If the cookie-name is not set many security fields will be blanked out.

  • UI Security fields: ['cookie-name', 'client-id', 'client-secret', 'scope', 'cookie-path', 'cookie-domain']

  • /api/v1/hosts Supports GET, PUT, DELETE. The path you use indicates the service name/ id. Example: /api/v1/hosts/serviceA/serviceinstance0

    • Accepted fields: ['url', 'user-id', '_rev']

Reserved Routes

  • auth-token-info: Auth token info allows you to query Ocelot for information about the current route, usually from the front-end. Since user-profile headers are only added to each request going to the server, sometimes it is helpful to be able to get the same information in a UI. This route is relative to your current page; if the current page is myexample.com/testapp then you should call myexample.com/testapp/auth-token-info.
  • auth-token-refresh: Auth token should show you how long the token has to expire in an expires_in property. You may want to refresh your token from a browser on a background timer when you detect your session is about to expire. To do so, call this endpoint. It will return the new token information.
  • receive-auth-token: Any route ending in this segment Ocelot will assume it is supposed to be taking part in logging the user in via OAuth authentication code flow. Never call this directly.

Running in AWS

  • Run a CouchDB or Consul cluster. Unfortunately, there are no AWS services for these so we use a cloud formation template. Ocelot does have Redis support, but I found the redis package loses connection to AWS Redis periodically, so I stopped using it. I run a two node CouchDB with replication between the two and an ELB between them. Only allow DB access from the Ocelot security group.
  • Run Ocelot in an autoscaling group. Ocelot should be listening by default on port 80, 81 & 82. Port 80 is the proxy, 81 is the API and 82 is the "internal" proxy.
  • Run an external ELB, modify listeners to allow HTTP on port 80 and forward it to Ocelot on port 80. Also, take in SSL on 443, terminate SSL and forward to port 80. Modify the Ocelot security group to allow access from this Ocelot external ELB. Optionally expose port 81 if you want to configure routes remotely. Obviously, be aware the API will be available on the internet so make sure you use a client whitelist for the API.
  • Run an internal ELB if you desire, point it to port 82.
  • Configure a Route 53 domain to point to the external ELB. Configure an ocelot.local domain for the internal ELB.
  • Now, call the API to register routes using the hostnames you just configured.

Environment Variables

The main router config is read using the 'config' NPM package. Some of these environment variables come directly from that project. Routes (not router) configuration is either read from a 'backend' property in the router configuration, or it can come directly from an environment variable/ flat file.

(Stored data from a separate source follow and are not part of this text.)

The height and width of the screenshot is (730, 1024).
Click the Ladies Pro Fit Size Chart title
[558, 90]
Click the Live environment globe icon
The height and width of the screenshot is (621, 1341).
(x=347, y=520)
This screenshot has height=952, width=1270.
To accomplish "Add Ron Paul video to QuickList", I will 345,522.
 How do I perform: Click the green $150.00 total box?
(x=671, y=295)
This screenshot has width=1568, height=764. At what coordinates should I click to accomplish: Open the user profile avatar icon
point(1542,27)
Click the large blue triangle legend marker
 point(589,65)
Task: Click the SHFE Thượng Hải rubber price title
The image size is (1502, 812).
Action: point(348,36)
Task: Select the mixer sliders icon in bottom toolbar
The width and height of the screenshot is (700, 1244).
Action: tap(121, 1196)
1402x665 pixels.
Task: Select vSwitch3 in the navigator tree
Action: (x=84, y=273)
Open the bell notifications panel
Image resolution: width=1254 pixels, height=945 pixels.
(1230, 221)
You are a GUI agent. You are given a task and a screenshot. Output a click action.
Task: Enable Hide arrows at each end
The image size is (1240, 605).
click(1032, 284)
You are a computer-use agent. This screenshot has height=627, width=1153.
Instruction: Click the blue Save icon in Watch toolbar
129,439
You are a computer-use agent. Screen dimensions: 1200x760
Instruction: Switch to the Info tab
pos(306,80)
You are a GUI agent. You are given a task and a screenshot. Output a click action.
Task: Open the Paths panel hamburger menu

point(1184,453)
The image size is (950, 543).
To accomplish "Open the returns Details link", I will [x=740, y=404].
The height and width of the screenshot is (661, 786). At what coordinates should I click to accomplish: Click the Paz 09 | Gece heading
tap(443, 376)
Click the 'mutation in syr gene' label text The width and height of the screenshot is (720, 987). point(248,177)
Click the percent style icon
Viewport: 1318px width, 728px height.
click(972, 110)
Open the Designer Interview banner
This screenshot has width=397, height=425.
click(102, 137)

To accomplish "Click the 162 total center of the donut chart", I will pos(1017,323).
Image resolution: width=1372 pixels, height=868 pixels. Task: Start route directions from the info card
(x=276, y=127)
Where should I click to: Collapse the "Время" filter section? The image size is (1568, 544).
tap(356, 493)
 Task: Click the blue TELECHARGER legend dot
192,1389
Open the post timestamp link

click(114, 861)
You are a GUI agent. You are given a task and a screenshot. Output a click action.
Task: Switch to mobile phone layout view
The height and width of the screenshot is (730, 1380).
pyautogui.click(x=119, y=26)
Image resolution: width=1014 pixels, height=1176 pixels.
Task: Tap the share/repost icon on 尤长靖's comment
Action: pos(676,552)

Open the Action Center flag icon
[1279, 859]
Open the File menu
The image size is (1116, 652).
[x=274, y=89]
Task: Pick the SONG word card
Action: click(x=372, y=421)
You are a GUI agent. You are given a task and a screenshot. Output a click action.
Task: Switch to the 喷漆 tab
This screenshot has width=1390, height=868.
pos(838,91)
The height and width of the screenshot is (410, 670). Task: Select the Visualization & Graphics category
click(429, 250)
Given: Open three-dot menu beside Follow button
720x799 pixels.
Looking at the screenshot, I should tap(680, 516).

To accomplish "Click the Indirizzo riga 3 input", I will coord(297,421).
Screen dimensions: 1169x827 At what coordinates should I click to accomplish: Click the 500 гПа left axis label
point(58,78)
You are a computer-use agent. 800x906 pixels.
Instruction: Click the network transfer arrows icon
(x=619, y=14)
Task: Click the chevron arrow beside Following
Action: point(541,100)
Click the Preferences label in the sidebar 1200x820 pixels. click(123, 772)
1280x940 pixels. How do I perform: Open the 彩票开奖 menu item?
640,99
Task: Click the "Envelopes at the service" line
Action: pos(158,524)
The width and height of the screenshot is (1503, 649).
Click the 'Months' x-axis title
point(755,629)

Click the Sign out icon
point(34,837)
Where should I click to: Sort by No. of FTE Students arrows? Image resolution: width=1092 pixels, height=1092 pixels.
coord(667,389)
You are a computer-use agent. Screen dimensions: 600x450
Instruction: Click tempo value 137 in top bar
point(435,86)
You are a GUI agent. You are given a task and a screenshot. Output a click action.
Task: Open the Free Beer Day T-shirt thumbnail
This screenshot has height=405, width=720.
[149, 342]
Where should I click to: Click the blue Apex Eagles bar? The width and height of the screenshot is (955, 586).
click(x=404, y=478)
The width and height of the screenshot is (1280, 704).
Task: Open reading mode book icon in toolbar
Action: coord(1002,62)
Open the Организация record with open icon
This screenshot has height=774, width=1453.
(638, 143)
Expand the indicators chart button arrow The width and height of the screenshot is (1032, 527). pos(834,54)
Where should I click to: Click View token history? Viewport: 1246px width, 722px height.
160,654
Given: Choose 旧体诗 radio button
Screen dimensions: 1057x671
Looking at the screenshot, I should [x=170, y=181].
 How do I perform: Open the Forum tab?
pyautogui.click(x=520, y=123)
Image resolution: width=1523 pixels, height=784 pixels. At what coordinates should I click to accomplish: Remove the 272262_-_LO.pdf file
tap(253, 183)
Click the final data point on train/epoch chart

  • NODE_CONFIG: Set this to provide router configuration in a JSON formatted environment variable. This can be used in place of or in conjunction with NODE_ENV.
  • NODE_CONFIG_DIR: Use this environment variable to set the directory where ocelot router configuration files are held.
  • NODE_ENV: Set this to use router configuration from a file with a given name, found in the directory specified by NODE_CONFIG_DIR.
  • OCELOT_ROUTES_PATH: The path to the route configuration flat file.